The big difference customers see to date is the consistency in video and audio quality from channel to channel, Davis said.

NEXT GENERATION

Going all-digital — and saving bandwidth in the process — is just one part of the next-generation architecture movement started by Cox, Time Warner Cable and Comcast Corp. The goal of NGA, said Bowick, is to develop a reference design for cable’s next-generation architecture — much as cable did years ago with the process that evolved into the Data Over Cable Service Interface Specification — and move video transport to the Internet-protocol platform.

“It’s a very similar kind of process,” Bowick said. “The goal is to look at the fundamental next-generation architecture that leverages the [hybrid fiber coaxial] platform, that makes use of next-generation technology and that opens the architecture for any and all vendors to play in the game.

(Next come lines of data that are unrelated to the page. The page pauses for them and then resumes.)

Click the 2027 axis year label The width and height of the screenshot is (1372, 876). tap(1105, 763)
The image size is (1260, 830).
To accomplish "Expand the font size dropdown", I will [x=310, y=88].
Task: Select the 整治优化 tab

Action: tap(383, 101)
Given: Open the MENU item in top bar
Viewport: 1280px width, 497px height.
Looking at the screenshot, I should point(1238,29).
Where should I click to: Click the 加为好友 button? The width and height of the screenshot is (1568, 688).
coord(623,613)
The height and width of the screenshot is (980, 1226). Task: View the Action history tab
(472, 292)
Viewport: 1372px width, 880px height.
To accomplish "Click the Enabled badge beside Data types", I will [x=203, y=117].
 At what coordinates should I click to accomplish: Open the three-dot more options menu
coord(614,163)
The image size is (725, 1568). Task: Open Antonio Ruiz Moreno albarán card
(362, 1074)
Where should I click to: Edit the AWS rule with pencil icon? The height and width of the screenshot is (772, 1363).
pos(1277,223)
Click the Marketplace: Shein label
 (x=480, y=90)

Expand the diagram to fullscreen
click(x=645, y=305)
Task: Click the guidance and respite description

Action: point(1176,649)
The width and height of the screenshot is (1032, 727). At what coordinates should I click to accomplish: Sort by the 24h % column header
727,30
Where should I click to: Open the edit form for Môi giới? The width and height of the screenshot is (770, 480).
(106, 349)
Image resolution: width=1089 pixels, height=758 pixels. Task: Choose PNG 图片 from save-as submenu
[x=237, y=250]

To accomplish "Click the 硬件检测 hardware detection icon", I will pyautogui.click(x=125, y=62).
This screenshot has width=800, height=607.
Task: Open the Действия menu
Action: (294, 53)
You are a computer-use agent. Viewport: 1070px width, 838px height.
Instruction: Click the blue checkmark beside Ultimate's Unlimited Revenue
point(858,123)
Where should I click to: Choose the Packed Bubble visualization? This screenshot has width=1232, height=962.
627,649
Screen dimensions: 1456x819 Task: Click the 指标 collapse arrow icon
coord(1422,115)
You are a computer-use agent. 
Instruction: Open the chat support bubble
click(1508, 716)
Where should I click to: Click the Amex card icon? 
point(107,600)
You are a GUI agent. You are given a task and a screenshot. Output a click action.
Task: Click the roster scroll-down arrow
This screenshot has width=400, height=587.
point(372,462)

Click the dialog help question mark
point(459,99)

“It also opens us up for retail sale with the consumer-electronics industry, and we’re working with [Cable Television Laboratories Inc.] to define this architecture. Once that reference architecture is identified, that will evolve through the standard bodies.”

Bowick said vendors are responding to an request for information. “We want to help funnel research and development money in a common direction for everyone,” he said.

Said Fawaz: “We think NGA is terrific. They’ve got some terrific ideas to migrate in an elegant way to all-digital systems. You could take DOCSIS and use that as way to control traffic in our network.”

Davis urged the industry to take a “holistic” view.

“It all needs to come together,” he said. “CableLabs is a very important piece. That’s what CableLabs was designed to do. That’s the right platform for that going forward.”

CABLECARD SCORECARD

The CTOs said their systems were ready for the July 1 implementation date for CableCARD conditional-access devices within third-party consumer-electronics products. Training is the key issue going forward, they said.

“We’re ready,” said Fawaz. Adelphia has upgraded 71 Scientific-Atlanta Inc. and 32 Motorola Inc. systems.